LAM 7.0.2/MPI 2 C++/ROMIO - Indiana University
 
Synopsis: hboot [-dhnNstv] [-c <schema>] [-I <inet_topo>] [-R
<rtr_topo>]
 
Description: Start LAM on the local node
 
Options:
        -c <conf> Use <conf> as the process schema
        -b <name> Use <name> for the unix socket names
        -d Print debug information (implies -v)
        -h Print this message
        -I <inet_topo> Set $inet_topo variable
        -N Pretend to hboot (used with recon(1))
        -R <rtr_topo> Set $rtr_topo variable
        -s Close stdio of processes
        -t Kill existing session first
        -v Be verbose
----------------------------------------------------------------------------
-
----------------------------------------------------------------------------
-
LAM failed to execute a LAM binary on the remote node "csep0005".
Since LAM was already able to determine your remote shell as "hboot",
it is probable that this is not an authentication problem.
 
LAM tried to use the remote agent command
"/afs/ae.ge.com/apps/lam/LINUX24/lam-7
.0.2_prod_ge/ge/ge_rsh.ksh"
to invoke the following command:
 
        /afs/ae.ge.com/apps/lam/LINUX24/lam-7.0.2_prod_ge/ge/ge_rsh.ksh
csep0005
 -n hboot -t -c lam-conf.lamd -sessionsuffix 27921 -s -I "-x -H 129.202.44.4
-P
47860 -n 1 -o 0"

 
This can indicate several things.
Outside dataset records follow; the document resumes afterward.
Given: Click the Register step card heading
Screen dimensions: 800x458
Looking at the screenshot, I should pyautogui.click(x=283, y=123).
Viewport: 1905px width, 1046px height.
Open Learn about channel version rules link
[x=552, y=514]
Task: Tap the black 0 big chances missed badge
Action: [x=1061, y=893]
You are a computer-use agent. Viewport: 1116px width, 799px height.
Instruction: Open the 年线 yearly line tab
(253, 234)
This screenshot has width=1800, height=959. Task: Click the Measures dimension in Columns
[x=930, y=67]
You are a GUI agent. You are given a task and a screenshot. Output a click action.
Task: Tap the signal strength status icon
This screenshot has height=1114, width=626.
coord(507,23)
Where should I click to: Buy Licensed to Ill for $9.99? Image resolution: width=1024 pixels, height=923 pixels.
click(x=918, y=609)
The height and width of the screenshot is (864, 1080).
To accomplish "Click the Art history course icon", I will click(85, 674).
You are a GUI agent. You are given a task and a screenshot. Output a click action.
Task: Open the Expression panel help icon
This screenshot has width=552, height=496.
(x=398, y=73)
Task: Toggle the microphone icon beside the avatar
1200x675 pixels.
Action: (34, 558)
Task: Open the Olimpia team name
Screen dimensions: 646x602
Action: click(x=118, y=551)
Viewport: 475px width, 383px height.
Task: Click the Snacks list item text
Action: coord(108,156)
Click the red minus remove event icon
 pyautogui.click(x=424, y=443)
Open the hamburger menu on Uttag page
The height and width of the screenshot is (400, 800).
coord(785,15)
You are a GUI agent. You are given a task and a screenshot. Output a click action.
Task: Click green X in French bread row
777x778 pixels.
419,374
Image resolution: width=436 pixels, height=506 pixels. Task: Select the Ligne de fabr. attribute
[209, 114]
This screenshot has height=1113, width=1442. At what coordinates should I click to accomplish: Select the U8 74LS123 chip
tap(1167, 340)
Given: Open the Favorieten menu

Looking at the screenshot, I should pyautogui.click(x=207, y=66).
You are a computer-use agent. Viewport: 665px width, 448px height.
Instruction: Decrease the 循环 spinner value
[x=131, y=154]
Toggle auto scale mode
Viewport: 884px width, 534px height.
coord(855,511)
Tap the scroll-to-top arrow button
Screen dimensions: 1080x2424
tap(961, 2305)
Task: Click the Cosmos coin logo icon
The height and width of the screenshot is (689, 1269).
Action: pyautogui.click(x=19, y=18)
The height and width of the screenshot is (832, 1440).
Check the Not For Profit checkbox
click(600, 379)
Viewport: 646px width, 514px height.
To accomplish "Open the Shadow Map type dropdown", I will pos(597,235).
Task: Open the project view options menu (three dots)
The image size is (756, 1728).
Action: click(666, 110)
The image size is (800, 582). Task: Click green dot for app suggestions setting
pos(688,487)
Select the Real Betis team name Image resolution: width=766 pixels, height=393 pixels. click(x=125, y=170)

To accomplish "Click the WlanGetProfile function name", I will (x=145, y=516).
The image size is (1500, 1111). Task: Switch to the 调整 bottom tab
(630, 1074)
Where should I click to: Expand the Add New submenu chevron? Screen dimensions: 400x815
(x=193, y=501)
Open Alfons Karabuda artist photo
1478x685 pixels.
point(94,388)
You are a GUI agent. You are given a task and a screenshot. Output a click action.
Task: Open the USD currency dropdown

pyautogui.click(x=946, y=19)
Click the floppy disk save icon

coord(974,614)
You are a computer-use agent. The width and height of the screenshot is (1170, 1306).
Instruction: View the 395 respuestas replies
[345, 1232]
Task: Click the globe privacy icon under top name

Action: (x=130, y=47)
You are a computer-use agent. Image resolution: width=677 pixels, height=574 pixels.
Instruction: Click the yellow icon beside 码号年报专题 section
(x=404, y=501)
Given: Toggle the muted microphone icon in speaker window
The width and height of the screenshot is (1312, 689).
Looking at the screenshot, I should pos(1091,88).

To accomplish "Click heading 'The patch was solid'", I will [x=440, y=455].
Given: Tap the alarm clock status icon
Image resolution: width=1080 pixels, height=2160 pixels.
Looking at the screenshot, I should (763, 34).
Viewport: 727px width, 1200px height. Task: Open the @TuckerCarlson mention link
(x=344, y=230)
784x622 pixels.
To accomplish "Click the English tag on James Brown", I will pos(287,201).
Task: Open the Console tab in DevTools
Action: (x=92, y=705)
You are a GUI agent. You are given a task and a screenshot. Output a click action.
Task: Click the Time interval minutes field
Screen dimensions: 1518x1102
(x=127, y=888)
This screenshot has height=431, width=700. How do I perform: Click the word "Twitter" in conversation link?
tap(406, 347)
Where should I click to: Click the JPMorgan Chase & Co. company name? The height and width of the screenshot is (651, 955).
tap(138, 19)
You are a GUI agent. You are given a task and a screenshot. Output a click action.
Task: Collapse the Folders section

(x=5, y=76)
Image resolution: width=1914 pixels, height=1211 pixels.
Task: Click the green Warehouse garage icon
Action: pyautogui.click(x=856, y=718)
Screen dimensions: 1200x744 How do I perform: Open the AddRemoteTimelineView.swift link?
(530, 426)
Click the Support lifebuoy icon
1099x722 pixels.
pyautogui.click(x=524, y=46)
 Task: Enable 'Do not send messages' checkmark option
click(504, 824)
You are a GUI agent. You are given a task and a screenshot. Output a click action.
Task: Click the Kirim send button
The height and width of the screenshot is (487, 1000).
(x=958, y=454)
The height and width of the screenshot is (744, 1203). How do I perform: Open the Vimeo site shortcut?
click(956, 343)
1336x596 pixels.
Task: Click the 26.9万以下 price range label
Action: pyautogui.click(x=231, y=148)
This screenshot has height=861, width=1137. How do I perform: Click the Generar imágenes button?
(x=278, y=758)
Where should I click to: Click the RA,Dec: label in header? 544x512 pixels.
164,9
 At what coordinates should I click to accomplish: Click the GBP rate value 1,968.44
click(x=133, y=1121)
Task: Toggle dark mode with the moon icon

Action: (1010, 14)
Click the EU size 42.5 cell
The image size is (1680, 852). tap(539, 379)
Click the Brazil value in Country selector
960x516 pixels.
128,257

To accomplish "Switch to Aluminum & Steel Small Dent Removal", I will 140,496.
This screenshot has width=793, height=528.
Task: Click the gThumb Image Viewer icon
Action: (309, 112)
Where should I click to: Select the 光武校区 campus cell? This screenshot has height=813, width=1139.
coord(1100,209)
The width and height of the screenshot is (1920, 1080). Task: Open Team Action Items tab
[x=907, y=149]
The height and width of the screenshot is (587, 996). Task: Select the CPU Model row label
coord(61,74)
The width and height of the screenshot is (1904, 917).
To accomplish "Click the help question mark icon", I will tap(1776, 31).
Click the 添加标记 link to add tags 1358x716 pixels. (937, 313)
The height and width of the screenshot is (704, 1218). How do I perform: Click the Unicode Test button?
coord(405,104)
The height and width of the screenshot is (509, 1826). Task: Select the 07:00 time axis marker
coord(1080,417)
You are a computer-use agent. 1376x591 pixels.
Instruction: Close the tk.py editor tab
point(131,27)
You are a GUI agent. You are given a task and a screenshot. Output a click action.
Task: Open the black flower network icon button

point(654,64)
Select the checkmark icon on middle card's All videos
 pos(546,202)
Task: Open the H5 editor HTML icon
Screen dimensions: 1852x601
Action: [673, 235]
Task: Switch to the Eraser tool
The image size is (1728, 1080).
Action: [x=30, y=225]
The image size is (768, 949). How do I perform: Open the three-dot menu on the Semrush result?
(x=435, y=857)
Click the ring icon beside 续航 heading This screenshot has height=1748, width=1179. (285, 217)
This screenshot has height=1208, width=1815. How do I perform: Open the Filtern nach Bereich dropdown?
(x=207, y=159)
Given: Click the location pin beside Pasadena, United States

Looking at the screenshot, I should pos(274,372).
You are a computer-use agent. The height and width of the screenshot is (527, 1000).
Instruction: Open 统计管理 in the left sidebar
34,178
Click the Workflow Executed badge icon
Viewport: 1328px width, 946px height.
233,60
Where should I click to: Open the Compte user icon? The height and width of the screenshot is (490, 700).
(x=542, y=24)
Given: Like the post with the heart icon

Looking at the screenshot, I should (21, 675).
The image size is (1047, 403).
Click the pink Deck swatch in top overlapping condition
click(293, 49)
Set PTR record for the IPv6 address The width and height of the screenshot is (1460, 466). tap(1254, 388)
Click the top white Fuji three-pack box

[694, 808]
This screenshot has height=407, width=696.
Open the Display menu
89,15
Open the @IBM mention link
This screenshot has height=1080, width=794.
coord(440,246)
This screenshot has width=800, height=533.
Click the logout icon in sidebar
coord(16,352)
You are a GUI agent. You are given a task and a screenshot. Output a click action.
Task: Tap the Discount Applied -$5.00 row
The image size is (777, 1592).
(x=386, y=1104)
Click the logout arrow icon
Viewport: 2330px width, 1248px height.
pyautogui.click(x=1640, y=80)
You should check the following:
 
        - The LAM binaries are in your $PATH
        - You can run the LAM binaries
        - The $PATH variable is set properly before your
          .cshrc/.profile exits
 
Try to invoke the command listed above manually at a Unix prompt.
 
You will need to configure your local setup such that you will *not*
be prompted for a password to invoke this command on the remote node.
No output should be printed from the remote node before the output of
the command is displayed.
 
When you can get this command to execute successfully by hand, LAM
will probably be able to function properly.

 
Any idea what is wrong here? I have also tried with LAM7.0 and had same
result...
 
Thanks,
Dave